I have a given dataset with 1000 values, which is a combination of two normal distributions N(y1,1) and N(y2,1). The density looks like the following:
I want to calculate the portion of N(y1,1) and N(y2,1) in the dataset and the two means y1 and y2. This is my current approach:
z <- #Dataset as vector with 1000 entries#
lik <- function(mu1, mu2, part) -sum(part*dnorm(z, mu1, 1, log=TRUE) + (1-part)*dnorm(z, mu2, 1, log=TRUE))
mle <- mle(lik, start=list(mu1=-7, mu2=5, part=0.33))
But this gives me the following error message:
Error in solve.default(oout$hessian) :
Lapack routine dgesv: system is exactly singular: U[1,1] = 0
I redefined the likelihood to use log()
instead of argument log = TRUE
.
Oddly enough, the following works in spite of the warnings.
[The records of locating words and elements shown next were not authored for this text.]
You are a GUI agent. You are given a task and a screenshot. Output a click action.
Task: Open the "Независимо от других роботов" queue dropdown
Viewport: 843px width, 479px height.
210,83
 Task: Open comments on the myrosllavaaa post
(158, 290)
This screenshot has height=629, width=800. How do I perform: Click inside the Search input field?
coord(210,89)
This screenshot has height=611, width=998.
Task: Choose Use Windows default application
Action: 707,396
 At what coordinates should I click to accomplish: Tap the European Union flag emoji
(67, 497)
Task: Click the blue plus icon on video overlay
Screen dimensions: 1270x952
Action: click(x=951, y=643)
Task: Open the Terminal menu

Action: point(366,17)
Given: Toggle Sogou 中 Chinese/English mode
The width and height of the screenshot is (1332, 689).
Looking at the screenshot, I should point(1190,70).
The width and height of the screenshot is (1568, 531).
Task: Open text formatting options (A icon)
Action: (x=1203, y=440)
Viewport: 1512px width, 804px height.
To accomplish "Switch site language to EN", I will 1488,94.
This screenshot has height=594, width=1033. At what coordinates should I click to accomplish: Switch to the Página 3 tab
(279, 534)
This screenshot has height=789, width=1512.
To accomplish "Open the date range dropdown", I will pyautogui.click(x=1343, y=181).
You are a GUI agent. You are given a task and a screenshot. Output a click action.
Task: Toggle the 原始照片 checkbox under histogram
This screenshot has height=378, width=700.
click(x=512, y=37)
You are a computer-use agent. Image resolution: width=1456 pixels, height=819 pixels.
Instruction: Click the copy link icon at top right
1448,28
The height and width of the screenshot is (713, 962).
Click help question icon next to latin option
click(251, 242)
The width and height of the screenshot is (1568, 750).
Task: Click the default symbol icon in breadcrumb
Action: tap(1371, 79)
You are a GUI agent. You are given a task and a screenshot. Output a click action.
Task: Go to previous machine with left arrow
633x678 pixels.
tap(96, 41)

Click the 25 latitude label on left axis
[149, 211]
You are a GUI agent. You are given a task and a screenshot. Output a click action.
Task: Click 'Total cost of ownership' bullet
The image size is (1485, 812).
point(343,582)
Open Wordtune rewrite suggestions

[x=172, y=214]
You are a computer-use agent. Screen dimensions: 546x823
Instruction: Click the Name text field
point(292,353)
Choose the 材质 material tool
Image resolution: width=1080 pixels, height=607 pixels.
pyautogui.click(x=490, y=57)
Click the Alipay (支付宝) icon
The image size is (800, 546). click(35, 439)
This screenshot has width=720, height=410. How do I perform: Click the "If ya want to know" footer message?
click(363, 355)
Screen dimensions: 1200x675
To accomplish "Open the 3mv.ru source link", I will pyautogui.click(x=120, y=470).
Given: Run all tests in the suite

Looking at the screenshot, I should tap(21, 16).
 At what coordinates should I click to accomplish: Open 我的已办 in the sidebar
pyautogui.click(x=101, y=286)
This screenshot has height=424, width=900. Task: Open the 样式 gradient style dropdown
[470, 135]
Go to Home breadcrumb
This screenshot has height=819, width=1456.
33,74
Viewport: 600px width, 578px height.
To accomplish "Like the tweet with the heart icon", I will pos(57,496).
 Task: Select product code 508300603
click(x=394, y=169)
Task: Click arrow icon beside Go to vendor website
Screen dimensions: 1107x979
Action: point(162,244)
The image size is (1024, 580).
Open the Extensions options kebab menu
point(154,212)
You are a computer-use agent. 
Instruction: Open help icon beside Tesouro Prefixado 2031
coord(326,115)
Note that they are warnings, not errors.
library(stats4)
set.seed(7850) # Make the results reproducible
z <- sample(c(rnorm(333, -7, 1), rnorm(667, 5, 1)))
plot(density(z))
lik2 <- function(mu1, mu2, part) -sum(log(part*dnorm(z, mu1, 1) + (1-part)*dnorm(z, mu2, 1)))
mle2 <- mle(lik2, start = list(mu1 = -6, mu2 = 6, part = 1/2))
#Warning messages:
#1: In log(part * dnorm(z, mu1, 1) + (1 - part) * dnorm(z, mu2, 1)) :
# NaNs produced
#2: In log(part * dnorm(z, mu1, 1) + (1 - part) * dnorm(z, mu2, 1)) :
# NaNs produced
#3: In log(part * dnorm(z, mu1, 1) + (1 - part) * dnorm(z, mu2, 1)) :
# NaNs produced
#4: In log(part * dnorm(z, mu1, 1) + (1 - part) * dnorm(z, mu2, 1)) :
# NaNs produced
mle2
#
#Call:
#mle(minuslogl = lik2, start = list(mu1 = -6, mu2 = 6, part = 1/2))
#
#Coefficients:
# mu1 mu2 part
#-7.1091780 4.9377339 0.3330038